■ EXTRACTED ENTRIES:
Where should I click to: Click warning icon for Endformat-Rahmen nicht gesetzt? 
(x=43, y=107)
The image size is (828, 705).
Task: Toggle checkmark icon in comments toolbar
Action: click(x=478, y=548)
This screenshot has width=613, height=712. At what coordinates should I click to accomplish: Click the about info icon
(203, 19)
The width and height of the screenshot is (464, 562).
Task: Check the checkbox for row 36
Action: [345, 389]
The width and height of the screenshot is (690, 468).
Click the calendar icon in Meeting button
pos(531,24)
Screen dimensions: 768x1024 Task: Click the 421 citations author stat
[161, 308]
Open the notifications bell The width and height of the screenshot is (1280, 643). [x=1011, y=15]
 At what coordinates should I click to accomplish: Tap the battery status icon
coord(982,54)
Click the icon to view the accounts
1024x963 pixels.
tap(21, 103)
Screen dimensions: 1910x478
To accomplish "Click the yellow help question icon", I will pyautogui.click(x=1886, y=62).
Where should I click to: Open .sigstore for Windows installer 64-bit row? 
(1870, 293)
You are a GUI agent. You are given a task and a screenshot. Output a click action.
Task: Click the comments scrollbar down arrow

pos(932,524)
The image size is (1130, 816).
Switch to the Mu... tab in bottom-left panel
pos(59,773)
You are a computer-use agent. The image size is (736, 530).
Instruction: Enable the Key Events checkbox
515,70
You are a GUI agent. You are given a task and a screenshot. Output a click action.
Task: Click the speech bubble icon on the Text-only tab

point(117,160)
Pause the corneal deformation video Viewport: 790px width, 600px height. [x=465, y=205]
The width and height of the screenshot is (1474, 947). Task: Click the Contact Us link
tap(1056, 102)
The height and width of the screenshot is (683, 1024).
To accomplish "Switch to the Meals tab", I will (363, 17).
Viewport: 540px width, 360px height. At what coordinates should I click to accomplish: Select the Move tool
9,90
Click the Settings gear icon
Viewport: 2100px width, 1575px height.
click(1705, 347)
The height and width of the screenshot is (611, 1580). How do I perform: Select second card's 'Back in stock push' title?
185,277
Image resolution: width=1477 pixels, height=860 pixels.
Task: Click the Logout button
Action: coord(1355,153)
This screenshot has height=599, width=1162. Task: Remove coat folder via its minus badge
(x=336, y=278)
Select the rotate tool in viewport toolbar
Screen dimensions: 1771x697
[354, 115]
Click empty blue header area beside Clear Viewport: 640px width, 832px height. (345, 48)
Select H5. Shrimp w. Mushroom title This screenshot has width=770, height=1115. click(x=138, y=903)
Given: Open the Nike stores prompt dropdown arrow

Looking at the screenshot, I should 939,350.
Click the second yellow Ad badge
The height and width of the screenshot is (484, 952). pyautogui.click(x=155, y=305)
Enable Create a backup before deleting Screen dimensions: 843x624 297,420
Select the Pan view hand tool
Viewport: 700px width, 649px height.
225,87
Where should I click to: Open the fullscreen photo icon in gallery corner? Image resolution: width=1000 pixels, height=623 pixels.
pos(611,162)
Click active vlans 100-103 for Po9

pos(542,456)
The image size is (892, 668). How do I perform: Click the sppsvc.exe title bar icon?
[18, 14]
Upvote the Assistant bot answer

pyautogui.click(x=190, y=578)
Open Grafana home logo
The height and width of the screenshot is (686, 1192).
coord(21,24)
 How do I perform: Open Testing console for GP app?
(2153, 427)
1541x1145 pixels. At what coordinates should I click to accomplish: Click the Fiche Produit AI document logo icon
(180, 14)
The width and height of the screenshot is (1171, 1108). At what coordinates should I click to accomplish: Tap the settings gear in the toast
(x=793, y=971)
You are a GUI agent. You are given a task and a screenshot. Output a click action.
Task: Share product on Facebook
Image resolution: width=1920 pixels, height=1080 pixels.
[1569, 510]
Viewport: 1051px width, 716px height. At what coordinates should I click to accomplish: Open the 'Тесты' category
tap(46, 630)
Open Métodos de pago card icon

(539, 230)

■ PROBLEM: A complete, exact copy of the records is what is needed.

■ RESULT FOR THIS EXERCISE:
Where should I click to: Click warning icon for Endformat-Rahmen nicht gesetzt? 
(x=43, y=107)
The image size is (828, 705).
Task: Toggle checkmark icon in comments toolbar
Action: click(x=478, y=548)
This screenshot has width=613, height=712. At what coordinates should I click to accomplish: Click the about info icon
(203, 19)
The width and height of the screenshot is (464, 562).
Task: Check the checkbox for row 36
Action: [345, 389]
The width and height of the screenshot is (690, 468).
Click the calendar icon in Meeting button
pos(531,24)
Screen dimensions: 768x1024 Task: Click the 421 citations author stat
[161, 308]
Open the notifications bell The width and height of the screenshot is (1280, 643). [x=1011, y=15]
 At what coordinates should I click to accomplish: Tap the battery status icon
coord(982,54)
Click the icon to view the accounts
1024x963 pixels.
tap(21, 103)
Screen dimensions: 1910x478
To accomplish "Click the yellow help question icon", I will pyautogui.click(x=1886, y=62).
Where should I click to: Open .sigstore for Windows installer 64-bit row? 
(1870, 293)
You are a GUI agent. You are given a task and a screenshot. Output a click action.
Task: Click the comments scrollbar down arrow

pos(932,524)
The image size is (1130, 816).
Switch to the Mu... tab in bottom-left panel
pos(59,773)
You are a computer-use agent. The image size is (736, 530).
Instruction: Enable the Key Events checkbox
515,70
You are a GUI agent. You are given a task and a screenshot. Output a click action.
Task: Click the speech bubble icon on the Text-only tab

point(117,160)
Pause the corneal deformation video Viewport: 790px width, 600px height. [x=465, y=205]
The width and height of the screenshot is (1474, 947). Task: Click the Contact Us link
tap(1056, 102)
The height and width of the screenshot is (683, 1024).
To accomplish "Switch to the Meals tab", I will (363, 17).
Viewport: 540px width, 360px height. At what coordinates should I click to accomplish: Select the Move tool
9,90
Click the Settings gear icon
Viewport: 2100px width, 1575px height.
click(1705, 347)
The height and width of the screenshot is (611, 1580). How do I perform: Select second card's 'Back in stock push' title?
185,277
Image resolution: width=1477 pixels, height=860 pixels.
Task: Click the Logout button
Action: coord(1355,153)
This screenshot has height=599, width=1162. Task: Remove coat folder via its minus badge
(x=336, y=278)
Select the rotate tool in viewport toolbar
Screen dimensions: 1771x697
[354, 115]
Click empty blue header area beside Clear Viewport: 640px width, 832px height. (345, 48)
Select H5. Shrimp w. Mushroom title This screenshot has width=770, height=1115. click(x=138, y=903)
Given: Open the Nike stores prompt dropdown arrow

Looking at the screenshot, I should 939,350.
Click the second yellow Ad badge
The height and width of the screenshot is (484, 952). pyautogui.click(x=155, y=305)
Enable Create a backup before deleting Screen dimensions: 843x624 297,420
Select the Pan view hand tool
Viewport: 700px width, 649px height.
225,87
Where should I click to: Open the fullscreen photo icon in gallery corner? Image resolution: width=1000 pixels, height=623 pixels.
pos(611,162)
Click active vlans 100-103 for Po9

pos(542,456)
The image size is (892, 668). How do I perform: Click the sppsvc.exe title bar icon?
[18, 14]
Upvote the Assistant bot answer

pyautogui.click(x=190, y=578)
Open Grafana home logo
The height and width of the screenshot is (686, 1192).
coord(21,24)
 How do I perform: Open Testing console for GP app?
(2153, 427)
1541x1145 pixels. At what coordinates should I click to accomplish: Click the Fiche Produit AI document logo icon
(180, 14)
The width and height of the screenshot is (1171, 1108). At what coordinates should I click to accomplish: Tap the settings gear in the toast
(x=793, y=971)
You are a GUI agent. You are given a task and a screenshot. Output a click action.
Task: Share product on Facebook
Image resolution: width=1920 pixels, height=1080 pixels.
[1569, 510]
Viewport: 1051px width, 716px height. At what coordinates should I click to accomplish: Open the 'Тесты' category
tap(46, 630)
Open Métodos de pago card icon

(539, 230)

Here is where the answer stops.